Não acredito nem por um momento no aumento da popularidade de Emmanuel Macron. No início, como é a regra, todos se uniram. Porém, quando chegar o “dia seguinte” e chegar a hora da prestação de contas, o julgamento do povo será impiedoso. Se esse caso levar, como acredito, a uma crise social de primeira magnitude, o movimento dos Coletes Amarelos parecerá, mais do que nunca, com um ensaio geral. Naturalmente, é para as classes populares e para as classes médias que o confinamente será mais difícil de suportar.
A figura do professor Raoult, que surgiu recentemente, não lhe parece uma necessidade da mídia de, mais uma vez, elaborar ícones (por um lado, o ícone do governo, por outro, o ícone ligeiramente rebelde) para oferecer aos nossos concidadãos? Por fim, não estamos no coração da sociedade do espetáculo nessa crise?

**Informações fornecidas**
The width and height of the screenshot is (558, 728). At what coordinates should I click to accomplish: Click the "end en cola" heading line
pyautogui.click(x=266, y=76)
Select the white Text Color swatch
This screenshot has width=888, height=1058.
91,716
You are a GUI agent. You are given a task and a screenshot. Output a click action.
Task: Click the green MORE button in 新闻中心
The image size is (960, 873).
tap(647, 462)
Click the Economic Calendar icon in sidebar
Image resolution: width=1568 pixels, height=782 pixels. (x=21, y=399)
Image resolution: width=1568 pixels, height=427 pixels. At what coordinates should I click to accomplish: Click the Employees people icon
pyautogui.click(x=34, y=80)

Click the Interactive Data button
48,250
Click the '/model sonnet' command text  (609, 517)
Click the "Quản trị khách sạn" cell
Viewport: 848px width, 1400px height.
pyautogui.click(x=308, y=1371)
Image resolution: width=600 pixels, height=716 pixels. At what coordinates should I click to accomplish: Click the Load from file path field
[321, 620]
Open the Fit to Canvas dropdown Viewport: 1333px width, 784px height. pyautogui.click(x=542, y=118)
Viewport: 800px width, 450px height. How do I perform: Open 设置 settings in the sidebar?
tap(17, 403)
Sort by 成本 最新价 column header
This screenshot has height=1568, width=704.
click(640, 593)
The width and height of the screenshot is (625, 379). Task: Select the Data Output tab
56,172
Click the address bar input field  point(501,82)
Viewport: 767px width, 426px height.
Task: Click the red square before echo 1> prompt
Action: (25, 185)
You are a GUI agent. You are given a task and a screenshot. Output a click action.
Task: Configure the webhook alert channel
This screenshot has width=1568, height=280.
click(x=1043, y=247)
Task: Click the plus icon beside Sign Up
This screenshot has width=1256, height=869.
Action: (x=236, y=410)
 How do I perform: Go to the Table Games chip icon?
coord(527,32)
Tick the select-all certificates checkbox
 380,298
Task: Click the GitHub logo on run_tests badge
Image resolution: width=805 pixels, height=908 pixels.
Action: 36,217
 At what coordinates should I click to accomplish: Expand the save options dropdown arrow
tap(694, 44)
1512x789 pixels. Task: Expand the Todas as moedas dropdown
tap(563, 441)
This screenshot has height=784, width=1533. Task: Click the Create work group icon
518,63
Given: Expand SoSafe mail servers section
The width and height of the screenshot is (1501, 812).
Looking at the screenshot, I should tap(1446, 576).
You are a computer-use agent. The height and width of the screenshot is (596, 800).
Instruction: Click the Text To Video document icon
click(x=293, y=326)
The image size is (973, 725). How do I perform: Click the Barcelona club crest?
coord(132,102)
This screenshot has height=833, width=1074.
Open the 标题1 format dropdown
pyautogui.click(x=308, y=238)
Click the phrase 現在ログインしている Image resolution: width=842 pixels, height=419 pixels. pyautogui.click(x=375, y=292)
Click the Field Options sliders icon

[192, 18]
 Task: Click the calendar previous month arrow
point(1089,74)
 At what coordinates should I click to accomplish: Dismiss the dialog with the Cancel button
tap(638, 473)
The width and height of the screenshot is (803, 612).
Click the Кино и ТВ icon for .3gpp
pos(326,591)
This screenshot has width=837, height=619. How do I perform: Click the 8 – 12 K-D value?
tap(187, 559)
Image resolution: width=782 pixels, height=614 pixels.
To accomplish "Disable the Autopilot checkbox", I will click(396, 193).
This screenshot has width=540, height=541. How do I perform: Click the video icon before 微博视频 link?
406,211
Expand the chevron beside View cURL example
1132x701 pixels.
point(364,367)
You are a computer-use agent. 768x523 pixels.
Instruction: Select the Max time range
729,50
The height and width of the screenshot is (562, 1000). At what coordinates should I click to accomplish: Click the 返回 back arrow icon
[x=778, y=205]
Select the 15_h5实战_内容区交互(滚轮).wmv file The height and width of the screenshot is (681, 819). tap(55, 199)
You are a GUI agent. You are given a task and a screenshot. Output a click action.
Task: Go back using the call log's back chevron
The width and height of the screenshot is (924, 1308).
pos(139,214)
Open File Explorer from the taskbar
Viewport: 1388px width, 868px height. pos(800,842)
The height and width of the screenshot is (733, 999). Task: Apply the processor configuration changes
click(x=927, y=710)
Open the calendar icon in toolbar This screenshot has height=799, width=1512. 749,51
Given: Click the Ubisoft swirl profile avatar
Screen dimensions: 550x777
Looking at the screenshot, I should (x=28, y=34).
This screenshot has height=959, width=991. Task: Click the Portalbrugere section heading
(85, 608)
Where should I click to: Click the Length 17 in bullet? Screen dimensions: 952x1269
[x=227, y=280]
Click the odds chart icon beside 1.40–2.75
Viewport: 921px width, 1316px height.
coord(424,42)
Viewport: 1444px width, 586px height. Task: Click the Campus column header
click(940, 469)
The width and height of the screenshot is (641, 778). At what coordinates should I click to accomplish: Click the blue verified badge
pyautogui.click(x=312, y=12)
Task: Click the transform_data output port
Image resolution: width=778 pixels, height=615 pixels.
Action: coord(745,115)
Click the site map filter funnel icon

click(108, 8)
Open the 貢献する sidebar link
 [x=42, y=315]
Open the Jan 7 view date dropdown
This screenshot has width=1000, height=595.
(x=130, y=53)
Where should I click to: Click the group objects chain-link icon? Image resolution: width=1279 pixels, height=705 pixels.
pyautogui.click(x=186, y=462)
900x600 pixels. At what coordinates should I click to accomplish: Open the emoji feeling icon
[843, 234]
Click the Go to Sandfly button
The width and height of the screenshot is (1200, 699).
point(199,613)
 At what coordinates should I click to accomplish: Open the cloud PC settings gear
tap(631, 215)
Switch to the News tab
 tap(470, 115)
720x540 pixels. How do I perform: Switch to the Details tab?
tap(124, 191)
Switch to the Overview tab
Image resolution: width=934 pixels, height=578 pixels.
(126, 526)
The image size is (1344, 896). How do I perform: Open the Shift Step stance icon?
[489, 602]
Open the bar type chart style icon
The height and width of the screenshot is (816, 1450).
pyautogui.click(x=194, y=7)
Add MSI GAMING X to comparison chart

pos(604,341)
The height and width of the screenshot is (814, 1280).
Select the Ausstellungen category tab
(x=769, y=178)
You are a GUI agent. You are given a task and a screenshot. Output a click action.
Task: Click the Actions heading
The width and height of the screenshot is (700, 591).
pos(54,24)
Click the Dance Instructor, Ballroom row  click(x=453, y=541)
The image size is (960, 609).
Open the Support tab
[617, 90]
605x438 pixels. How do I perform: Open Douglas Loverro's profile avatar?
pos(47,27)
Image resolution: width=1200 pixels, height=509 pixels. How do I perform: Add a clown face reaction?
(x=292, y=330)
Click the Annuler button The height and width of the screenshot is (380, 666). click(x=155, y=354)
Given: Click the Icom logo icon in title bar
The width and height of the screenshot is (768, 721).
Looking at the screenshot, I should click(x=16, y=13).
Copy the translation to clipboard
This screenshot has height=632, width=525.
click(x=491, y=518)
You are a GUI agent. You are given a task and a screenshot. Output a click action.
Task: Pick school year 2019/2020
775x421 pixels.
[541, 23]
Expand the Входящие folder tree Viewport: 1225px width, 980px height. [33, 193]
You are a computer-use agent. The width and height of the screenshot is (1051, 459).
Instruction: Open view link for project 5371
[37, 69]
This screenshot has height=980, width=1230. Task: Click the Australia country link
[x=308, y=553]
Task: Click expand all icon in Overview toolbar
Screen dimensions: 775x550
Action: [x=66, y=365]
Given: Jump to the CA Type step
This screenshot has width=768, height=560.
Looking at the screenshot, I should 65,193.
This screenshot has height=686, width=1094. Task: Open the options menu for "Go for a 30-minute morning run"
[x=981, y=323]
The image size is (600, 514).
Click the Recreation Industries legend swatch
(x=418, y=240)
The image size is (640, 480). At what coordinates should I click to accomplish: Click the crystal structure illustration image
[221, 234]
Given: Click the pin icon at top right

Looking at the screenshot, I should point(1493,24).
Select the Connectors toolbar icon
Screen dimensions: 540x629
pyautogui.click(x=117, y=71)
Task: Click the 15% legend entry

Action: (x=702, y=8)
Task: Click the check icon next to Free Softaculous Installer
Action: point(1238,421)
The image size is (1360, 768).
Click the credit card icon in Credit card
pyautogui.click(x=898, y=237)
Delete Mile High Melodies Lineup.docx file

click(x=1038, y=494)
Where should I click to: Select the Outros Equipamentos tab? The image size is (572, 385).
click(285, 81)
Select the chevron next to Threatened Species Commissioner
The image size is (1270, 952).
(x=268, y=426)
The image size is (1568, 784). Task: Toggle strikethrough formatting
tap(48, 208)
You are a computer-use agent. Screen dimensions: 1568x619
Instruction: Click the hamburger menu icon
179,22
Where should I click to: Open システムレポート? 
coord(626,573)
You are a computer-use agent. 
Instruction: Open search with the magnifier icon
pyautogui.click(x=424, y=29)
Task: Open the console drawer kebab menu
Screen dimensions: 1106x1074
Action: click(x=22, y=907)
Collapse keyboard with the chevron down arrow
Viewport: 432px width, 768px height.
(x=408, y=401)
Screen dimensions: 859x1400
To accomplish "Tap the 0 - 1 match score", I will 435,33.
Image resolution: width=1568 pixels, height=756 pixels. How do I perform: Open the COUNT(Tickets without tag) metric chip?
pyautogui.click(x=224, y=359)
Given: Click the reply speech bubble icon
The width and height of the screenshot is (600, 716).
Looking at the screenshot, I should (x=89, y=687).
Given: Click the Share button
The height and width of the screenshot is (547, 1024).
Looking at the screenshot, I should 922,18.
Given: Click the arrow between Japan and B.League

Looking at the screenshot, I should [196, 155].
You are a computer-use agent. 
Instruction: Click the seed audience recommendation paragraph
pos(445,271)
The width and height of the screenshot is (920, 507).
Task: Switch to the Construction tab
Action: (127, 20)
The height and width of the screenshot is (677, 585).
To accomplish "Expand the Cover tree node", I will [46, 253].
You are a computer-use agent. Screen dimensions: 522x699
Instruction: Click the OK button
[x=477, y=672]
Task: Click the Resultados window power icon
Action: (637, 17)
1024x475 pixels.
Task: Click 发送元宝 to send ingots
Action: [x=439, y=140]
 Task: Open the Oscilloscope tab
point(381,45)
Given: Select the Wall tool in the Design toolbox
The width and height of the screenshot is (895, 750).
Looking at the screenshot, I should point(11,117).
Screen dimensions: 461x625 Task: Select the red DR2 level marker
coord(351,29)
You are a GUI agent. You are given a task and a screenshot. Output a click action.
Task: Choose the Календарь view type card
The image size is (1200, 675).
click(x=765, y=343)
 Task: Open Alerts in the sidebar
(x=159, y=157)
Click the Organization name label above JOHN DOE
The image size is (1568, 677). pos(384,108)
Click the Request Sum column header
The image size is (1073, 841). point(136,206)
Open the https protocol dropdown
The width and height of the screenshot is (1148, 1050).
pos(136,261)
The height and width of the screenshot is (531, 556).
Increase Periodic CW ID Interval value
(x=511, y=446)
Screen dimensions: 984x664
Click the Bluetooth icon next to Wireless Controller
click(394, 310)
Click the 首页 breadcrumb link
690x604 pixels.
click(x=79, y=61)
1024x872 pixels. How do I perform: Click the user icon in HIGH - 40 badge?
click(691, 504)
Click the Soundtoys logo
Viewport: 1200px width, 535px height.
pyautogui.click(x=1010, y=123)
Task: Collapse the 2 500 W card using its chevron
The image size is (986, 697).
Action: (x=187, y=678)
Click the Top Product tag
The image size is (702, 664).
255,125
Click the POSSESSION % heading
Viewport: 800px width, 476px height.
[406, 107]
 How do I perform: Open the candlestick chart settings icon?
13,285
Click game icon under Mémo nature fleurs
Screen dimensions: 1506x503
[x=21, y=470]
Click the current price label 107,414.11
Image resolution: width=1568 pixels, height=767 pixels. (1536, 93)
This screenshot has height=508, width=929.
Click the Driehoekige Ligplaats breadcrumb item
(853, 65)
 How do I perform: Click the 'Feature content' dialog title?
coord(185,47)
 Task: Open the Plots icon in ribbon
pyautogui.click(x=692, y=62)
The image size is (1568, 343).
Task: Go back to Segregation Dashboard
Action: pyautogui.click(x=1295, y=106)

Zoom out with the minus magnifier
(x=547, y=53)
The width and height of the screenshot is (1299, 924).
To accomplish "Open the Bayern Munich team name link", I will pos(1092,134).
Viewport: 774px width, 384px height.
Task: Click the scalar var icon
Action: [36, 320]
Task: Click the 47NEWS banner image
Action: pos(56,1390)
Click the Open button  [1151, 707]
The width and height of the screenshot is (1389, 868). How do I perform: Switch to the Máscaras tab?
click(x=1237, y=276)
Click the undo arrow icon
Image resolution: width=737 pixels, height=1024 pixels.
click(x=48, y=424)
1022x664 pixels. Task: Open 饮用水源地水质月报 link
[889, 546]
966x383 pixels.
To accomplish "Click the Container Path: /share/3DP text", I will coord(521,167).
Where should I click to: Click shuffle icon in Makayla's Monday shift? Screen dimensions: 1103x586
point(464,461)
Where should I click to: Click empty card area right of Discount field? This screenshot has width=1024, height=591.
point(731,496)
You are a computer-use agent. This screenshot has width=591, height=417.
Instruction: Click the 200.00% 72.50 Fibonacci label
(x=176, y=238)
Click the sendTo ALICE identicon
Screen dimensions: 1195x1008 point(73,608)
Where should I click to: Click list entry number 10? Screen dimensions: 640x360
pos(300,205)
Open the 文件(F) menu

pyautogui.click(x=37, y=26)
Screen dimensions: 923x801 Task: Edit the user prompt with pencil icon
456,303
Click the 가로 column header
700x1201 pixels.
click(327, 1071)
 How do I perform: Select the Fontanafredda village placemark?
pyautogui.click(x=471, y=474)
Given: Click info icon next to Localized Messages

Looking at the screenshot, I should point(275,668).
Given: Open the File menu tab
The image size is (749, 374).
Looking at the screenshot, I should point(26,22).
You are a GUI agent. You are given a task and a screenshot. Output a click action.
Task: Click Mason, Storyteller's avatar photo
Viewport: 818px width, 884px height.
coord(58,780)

**Objetivo da tarefa**
No trecho da página, com o que o movimento dos Coletes Amarelos parecerá, se o caso levar a uma crise social de primeira magnitude? A listagem não tem nenhum papel aqui.

**Solução do problema**
Com um ensaio geral.